The ERP5 abstract model has been found to reduce development costs by an order of magnitude when compared to traditional ERP architectures, and it has performed well in large mission-critical Enterprise applications. ERP5's largest system runs on a cluster of eight CPUs. It serves fifty simultaneous users, each of them with eight parallel sessions, and it handles more than 2,000,000 Python objects. Its ZSQLCatalog relational index holds more than 10,000,000 rows.

Python and Zope were key to this success. Python provided a powerful object language and a rich set of libraries which allowed quick development of clean and compact code. Zope provided a mature application server and object database.

Nexedi is sometimes asked: Why not Java and J2EE? While it would be possible to create a similar system with Java and J2EE, development costs would be much higher. Jakarta and ObjectWeb have both matured but are still poorly integrated when compared with Zope, and require a much more complex development style. Java's poor introspection features are also still a serious limitation for efficient metaprogramming, for using Java itself as a scripting language, or for flexible object persistence. Using Java is simply not consistent with today's trend of cost cutting in Enterprise development. If the choice were made again today, Nexedi would still opt for Python and Zope.
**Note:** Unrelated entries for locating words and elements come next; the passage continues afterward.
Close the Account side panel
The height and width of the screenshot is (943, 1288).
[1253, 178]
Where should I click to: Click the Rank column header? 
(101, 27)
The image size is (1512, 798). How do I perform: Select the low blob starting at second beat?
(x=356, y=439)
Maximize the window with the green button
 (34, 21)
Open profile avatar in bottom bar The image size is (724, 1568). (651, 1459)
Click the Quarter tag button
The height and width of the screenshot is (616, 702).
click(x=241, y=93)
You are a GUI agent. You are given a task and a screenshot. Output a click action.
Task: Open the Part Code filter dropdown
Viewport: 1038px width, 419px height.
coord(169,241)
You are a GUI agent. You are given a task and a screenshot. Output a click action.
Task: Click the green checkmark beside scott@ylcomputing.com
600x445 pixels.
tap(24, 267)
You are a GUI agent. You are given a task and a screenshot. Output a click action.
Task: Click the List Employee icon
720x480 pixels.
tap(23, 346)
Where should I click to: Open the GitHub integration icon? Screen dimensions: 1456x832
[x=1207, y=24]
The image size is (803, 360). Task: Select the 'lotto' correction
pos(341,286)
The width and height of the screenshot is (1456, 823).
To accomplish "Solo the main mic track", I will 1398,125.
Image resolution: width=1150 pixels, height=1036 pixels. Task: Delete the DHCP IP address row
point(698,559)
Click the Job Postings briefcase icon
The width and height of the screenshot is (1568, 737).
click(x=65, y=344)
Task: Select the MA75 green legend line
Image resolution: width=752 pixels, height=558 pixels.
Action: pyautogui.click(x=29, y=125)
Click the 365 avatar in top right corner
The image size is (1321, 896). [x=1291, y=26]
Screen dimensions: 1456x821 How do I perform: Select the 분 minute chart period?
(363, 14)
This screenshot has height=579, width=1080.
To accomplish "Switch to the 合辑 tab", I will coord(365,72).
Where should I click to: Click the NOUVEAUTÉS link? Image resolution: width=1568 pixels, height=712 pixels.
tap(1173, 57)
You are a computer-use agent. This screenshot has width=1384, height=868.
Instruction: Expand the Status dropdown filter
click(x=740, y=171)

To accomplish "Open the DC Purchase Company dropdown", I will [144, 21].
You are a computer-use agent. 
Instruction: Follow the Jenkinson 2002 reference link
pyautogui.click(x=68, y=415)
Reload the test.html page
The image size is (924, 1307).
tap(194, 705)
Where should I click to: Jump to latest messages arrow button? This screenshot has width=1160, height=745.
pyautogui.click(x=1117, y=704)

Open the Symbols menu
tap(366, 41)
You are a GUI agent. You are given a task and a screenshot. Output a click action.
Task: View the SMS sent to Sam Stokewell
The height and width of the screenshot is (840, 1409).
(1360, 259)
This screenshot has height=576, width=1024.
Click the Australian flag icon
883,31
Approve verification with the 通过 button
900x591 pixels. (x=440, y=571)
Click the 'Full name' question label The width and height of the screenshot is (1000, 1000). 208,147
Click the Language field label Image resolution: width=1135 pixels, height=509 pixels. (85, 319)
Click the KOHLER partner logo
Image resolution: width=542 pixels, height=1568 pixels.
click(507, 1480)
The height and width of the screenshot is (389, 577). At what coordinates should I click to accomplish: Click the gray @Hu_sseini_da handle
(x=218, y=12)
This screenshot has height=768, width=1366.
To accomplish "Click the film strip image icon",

In June 2004, ERP5 was nominated for "best enterprise project" by Decision Informatique professional magazine. Nexedi is now working to simplify the ERP5 setup and configuration process, in order to ease its adoption by a wider audience of open source developers.

About the Author

Dr. Jean-Paul Smets is CEO of Nexedi. Nexedi develops ERP5, a high end ERP / CRM / eCommerce solution based on Zope application server and published under Open Source / Free Software licenses. Nexedi provides complete enterprise consulting, software development and professional training services for ERP5. Nexedi clients include the apparel industry, consumer electronics industry, telecommunication companies, and government agencies.